Saved data entries:
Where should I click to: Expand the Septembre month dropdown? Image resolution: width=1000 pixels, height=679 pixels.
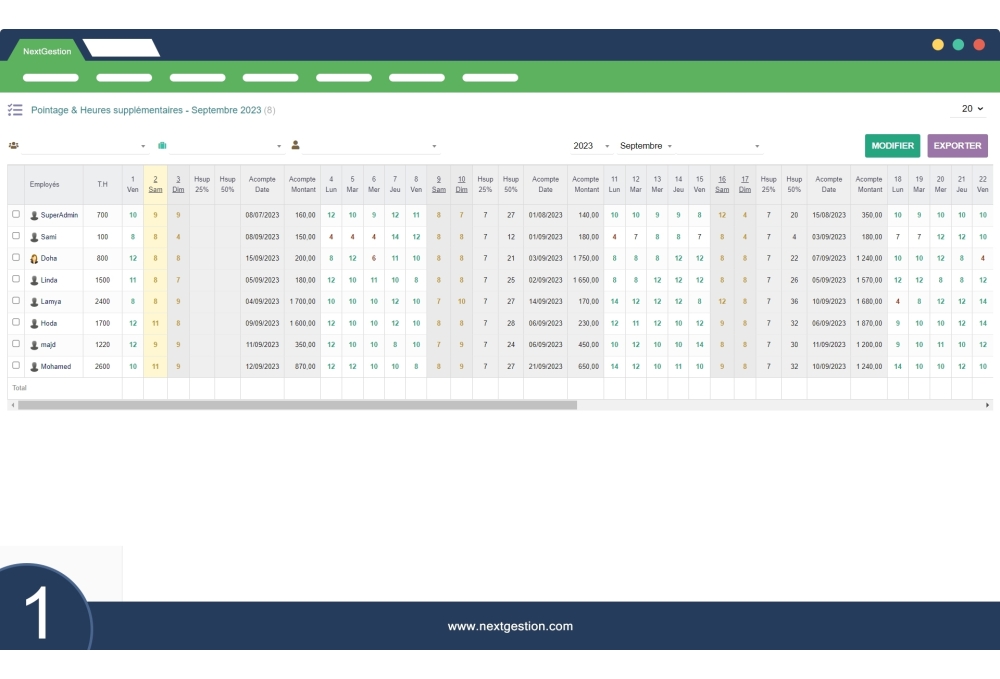(689, 146)
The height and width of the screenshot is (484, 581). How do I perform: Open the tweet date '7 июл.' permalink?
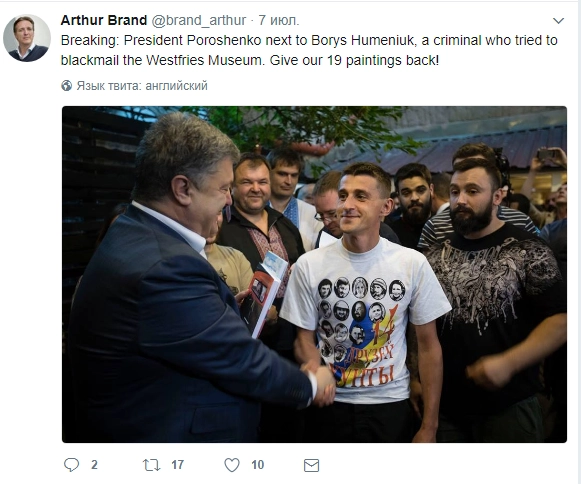[x=279, y=20]
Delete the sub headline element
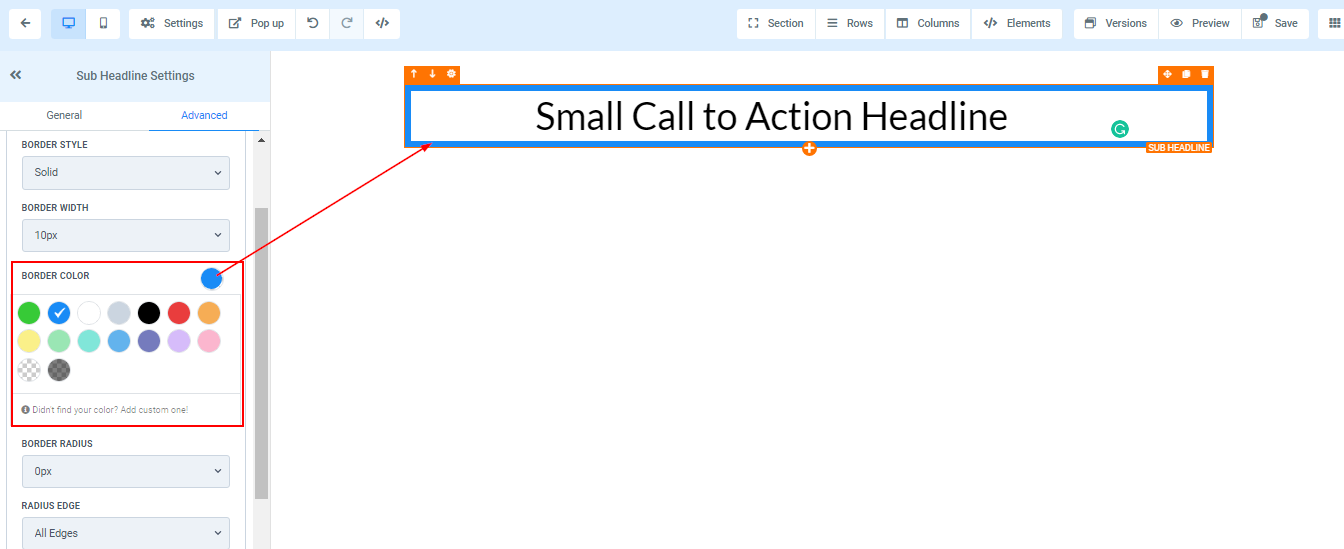Screen dimensions: 1344x549 point(1204,74)
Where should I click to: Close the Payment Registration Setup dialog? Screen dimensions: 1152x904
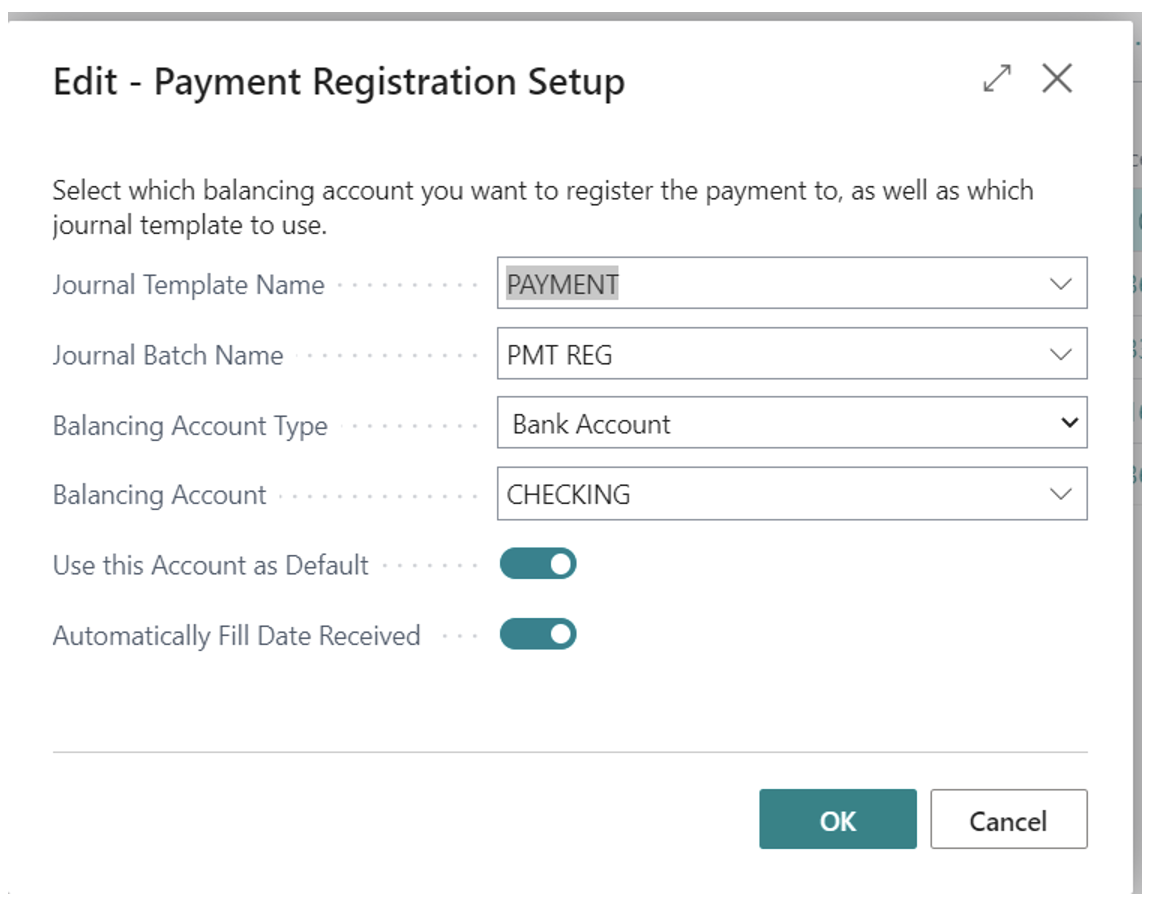click(1056, 79)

Your assignment ▸ No pictures belong in the copy: reproduce exactly the lines above from the one that contains "Delete the sub headline element" through the last line of the entries.

Solution to the exercise ▸
Delete the sub headline element
Screen dimensions: 1344x549 point(1204,74)
Where should I click to: Close the Payment Registration Setup dialog? Screen dimensions: 1152x904
click(1056, 79)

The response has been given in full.